▶ **What is expected**
Among the lines below, output only those between the line holding "Viewport: 323px width, 196px height." and the line holding "Expand the fifth sidebar chevron from top", inclusive, exactly as written and with no pictures.

== Source material ==

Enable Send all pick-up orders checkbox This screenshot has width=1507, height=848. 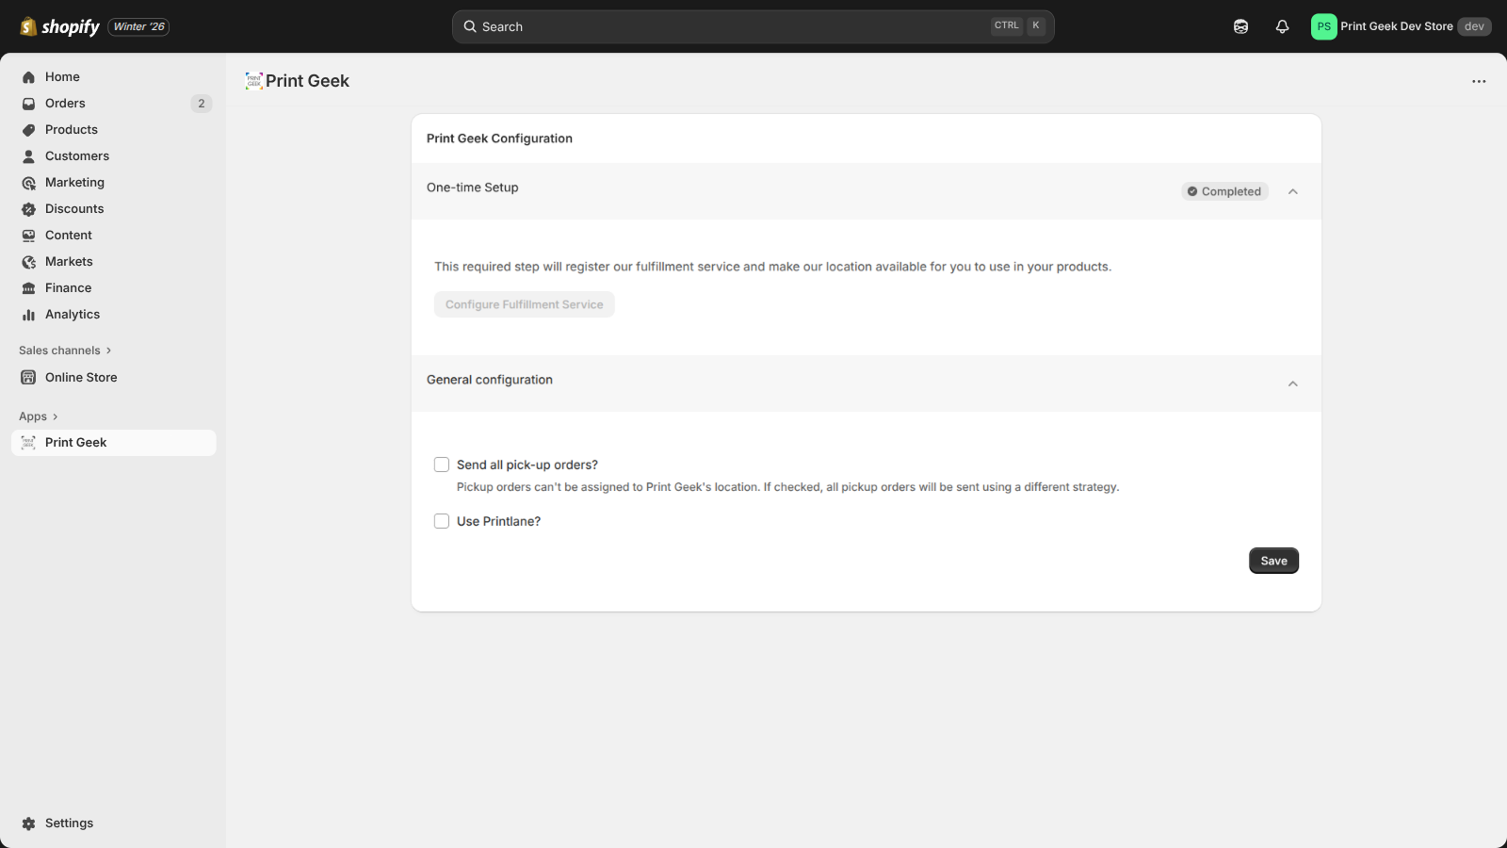tap(442, 465)
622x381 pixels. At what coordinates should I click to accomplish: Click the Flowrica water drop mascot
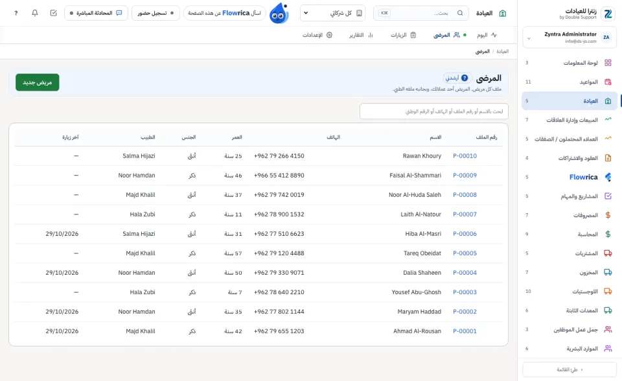279,13
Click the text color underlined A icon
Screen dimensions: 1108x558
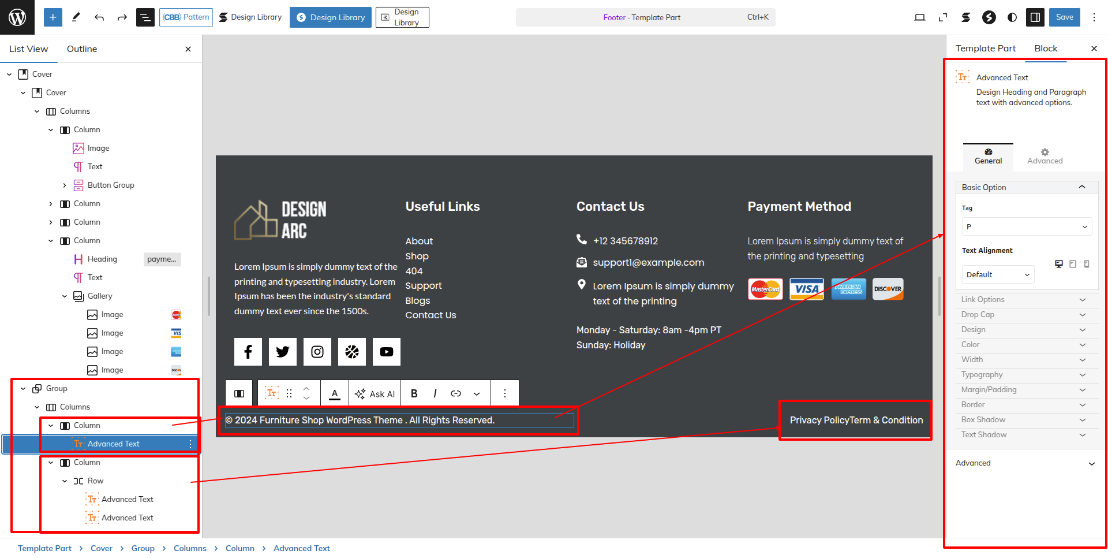335,393
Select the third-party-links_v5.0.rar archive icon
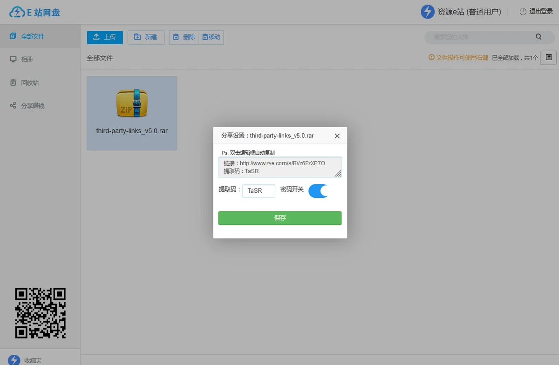Screen dimensions: 559x365 tap(132, 103)
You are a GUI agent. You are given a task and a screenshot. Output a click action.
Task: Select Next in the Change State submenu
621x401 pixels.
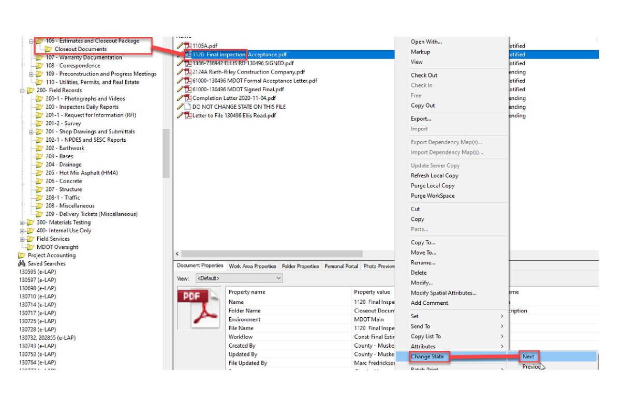pyautogui.click(x=528, y=357)
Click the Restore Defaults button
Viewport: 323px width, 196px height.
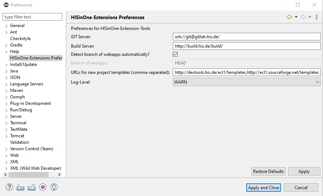(x=268, y=172)
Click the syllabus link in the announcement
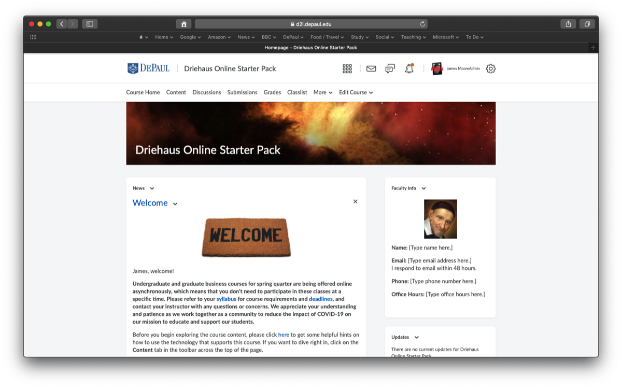The width and height of the screenshot is (622, 388). coord(226,299)
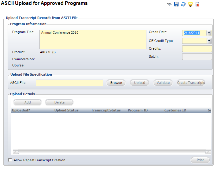Click the Add button in Upload Details
Viewport: 217px width, 169px height.
[x=28, y=102]
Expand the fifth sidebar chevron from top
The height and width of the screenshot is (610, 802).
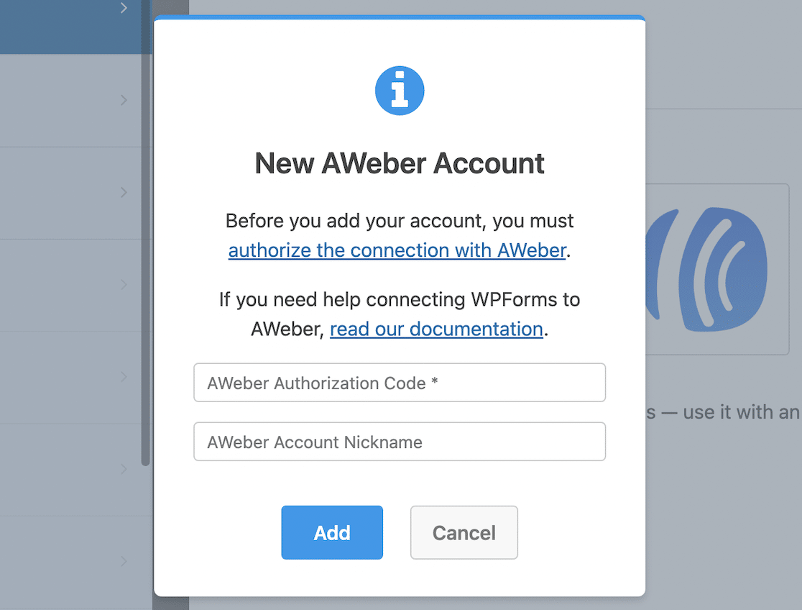click(124, 376)
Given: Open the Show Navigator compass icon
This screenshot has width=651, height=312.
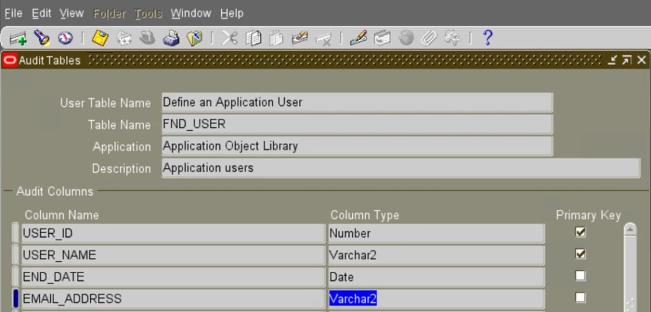Looking at the screenshot, I should click(x=65, y=38).
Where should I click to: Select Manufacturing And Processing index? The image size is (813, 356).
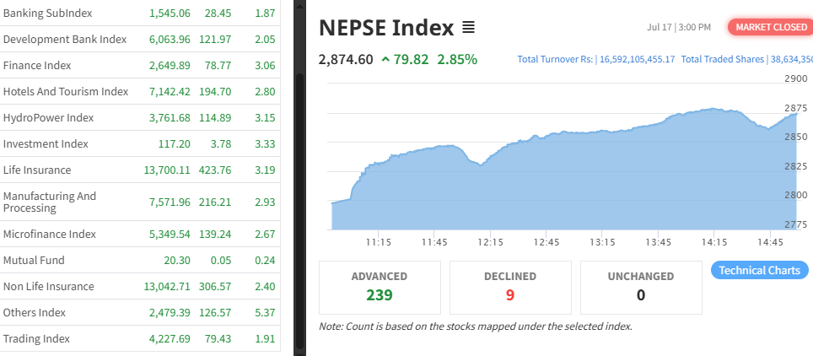[x=50, y=202]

===

▶ **Written answer**
Viewport: 323px width, 196px height.
(x=268, y=172)
Click the syllabus link in the announcement
The width and height of the screenshot is (622, 388). coord(226,299)
Click the Add button in Upload Details
Viewport: 217px width, 169px height.
[x=28, y=102]
Expand the fifth sidebar chevron from top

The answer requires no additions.